Solved – Understanding Simpson’s paradox: Andrew Gelman’s example with regressing income on sex and height

interactionregressionsimpsons-paradox

Andrew Gelman in one of his recent blog posts says:

  1. I do not think counterfactuals or potential outcomes are necessary for Simpson’s paradox. I say this because one can set up Simpson’s
    paradox with variables that cannot be manipulated, or for which
    manipulations are not directly of interest.

  2. Simpson’s paradox is part of a more general issue that regression coefs change if you add more predictors, the flipping of sign is not
    really necessary.

Here’s an example that I use in my teaching that illustrates both
points:

I can run a regression predicting income from sex and height. I find
that the coef of sex is \$10,000 (i.e., comparing a man and woman of
the same height, on average the man will make \$10,000 more) and the
coefficient of height is \$500 (i.e., comparing two men or two women
of different heights, on average the taller person will make \$500
more per inch of height).

How can I interpret these coefs? I feel that the coef of height is
easy to interpret (it’s easy to imagine comparing two people of the
same sex with different heights), indeed it would seem somehow “wrong”
to regress on height without controlling for sex, as much of the raw
difference between short and tall people can be “explained” by being
differences between men and women. But the coef of sex in the above
model seems very difficult to interpret: why compare a man and a woman
who are both 66 inches tall, for example? That would be a comparison
of a short man with a tall woman. All this reasoning seems vaguely
causal but I don’t think it makes sense to think about it using
potential outcomes.

I pondered over it (and even commented on the post) and think there's something that begs to be understood with greater clarity here.

Until the part on interpretation of gender it is so okay. But I do not see what's the problem behind comparing a short man and a tall woman. Here's my point: In fact it makes even greater sense (given the assumption that men are taller on average). You cannot compare a 'short man' and a 'short' woman for exactly the same reason, that the difference in income is explained in some part by the difference in heights. Same goes for tall men and tall women and even more so for short women and tall men (which is further out of the question, so to speak). So basically the effect of height is eliminated only in the case when short men and tall women are compared (and this helps in interpreting the coefficient on gender). Doesn't it ring a bell on similar underlying concepts behind the popular matching models?

The idea behind Simpson's paradox is that the population effect might be different from the sub-group wise effect(s). This is in some sense related to his point 2 and the fact that he acknowledges that height should not be controlled for alone (what we say omitted variable bias). But I could not relate this to the controversy on the coefficient on gender.

Maybe you might be able to express it more clearly? Or comment on my understanding?

Best Answer

I'm not totally sure of your question, but can remark on his claims and your confusion in the example model.
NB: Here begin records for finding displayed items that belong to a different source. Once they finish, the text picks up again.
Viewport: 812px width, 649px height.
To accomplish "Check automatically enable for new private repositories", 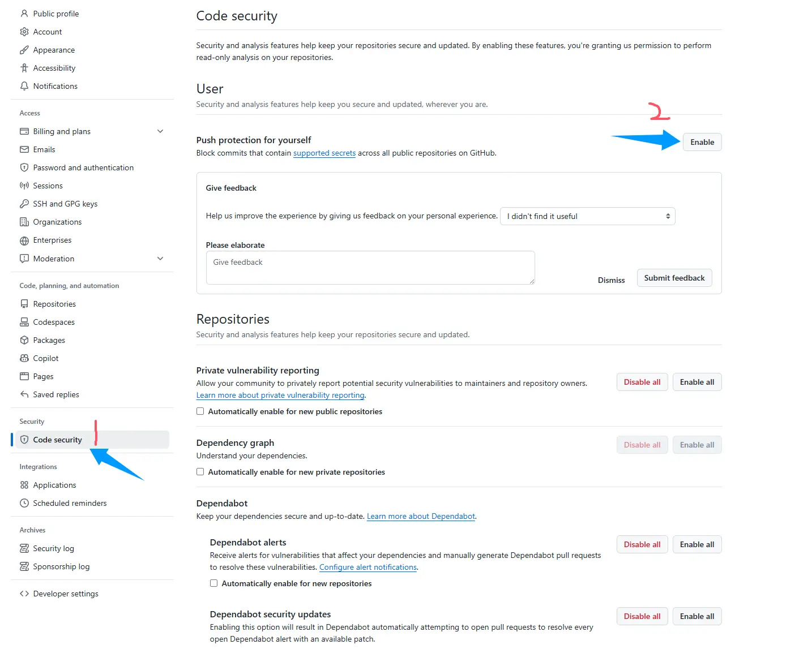I will 200,472.
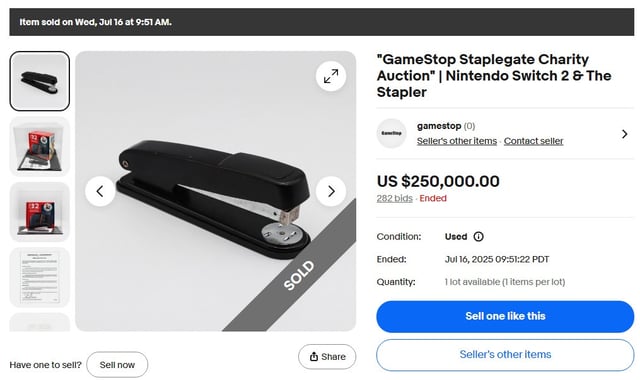Open the Seller's other items link
The height and width of the screenshot is (380, 640).
[457, 141]
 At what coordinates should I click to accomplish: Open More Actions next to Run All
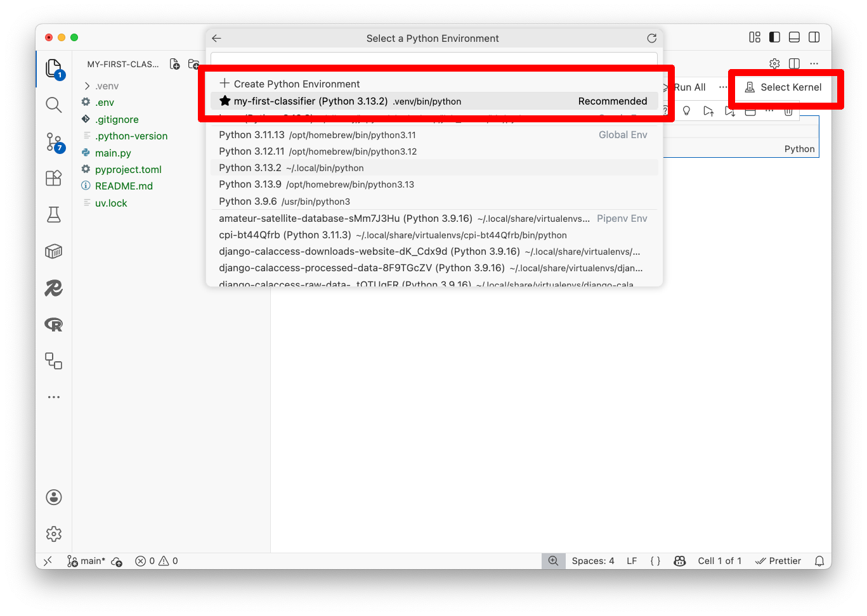coord(723,87)
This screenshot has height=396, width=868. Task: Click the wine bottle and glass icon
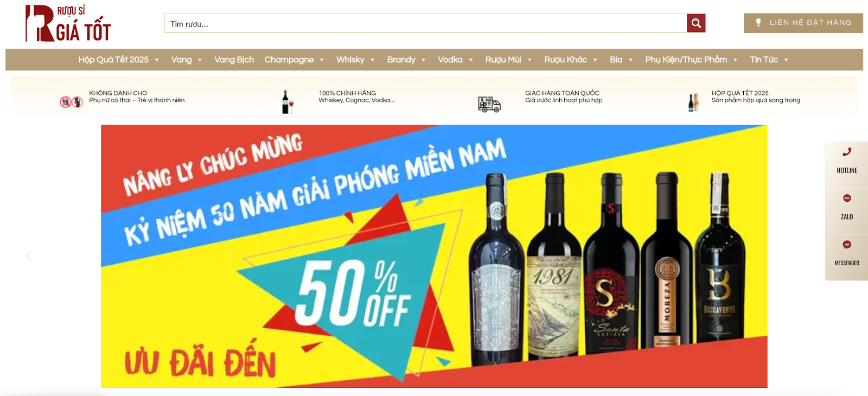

Andrew is not quite clear if scientific interest lies in the height adjusted sex-income association or the sex adjusted height-income association. In a causal model framework sex causes height but height does not cause sex. So if we want the impact of sex, adjusting for height would introduce mediator bias (possibly collider bias too, since rich people are taller!). I find it confusing and funny when I see applied research that interprets the other "covariates" (confounders and precision variables) which are included in a model. They are nonsense, but simply provide adequate stratification to make the comparison that is necessary. Adjusting for height, if you are interested in inference on sex based differences in income, is the wrong thing to do.

I agree counterfactuals are not necessary to explain Simpson's paradox. They can be simply a trait intrinsic to data. I think both crude and adjusted RRs are in some sense correct without being causal. It is more problematic, of course, when the objective is causal analysis, and overadjustment reveals problems of non-collapsibility (which inflates an OR) and insufficient sample size.

As a reminder for the readers: Simpson's paradox is a very specific phenomenon that refers to an instance in which an association flips direction after controlling for a confounding variable. The Berkeley Admissions data was the motivating example. There, crude RRs showed women were less likely to be accepted to Berkeley. However, once stratified by departments, the RRs showed that women were more likely to be accepted in every single department. They just were more likely to apply to the difficult departments that rejected many people.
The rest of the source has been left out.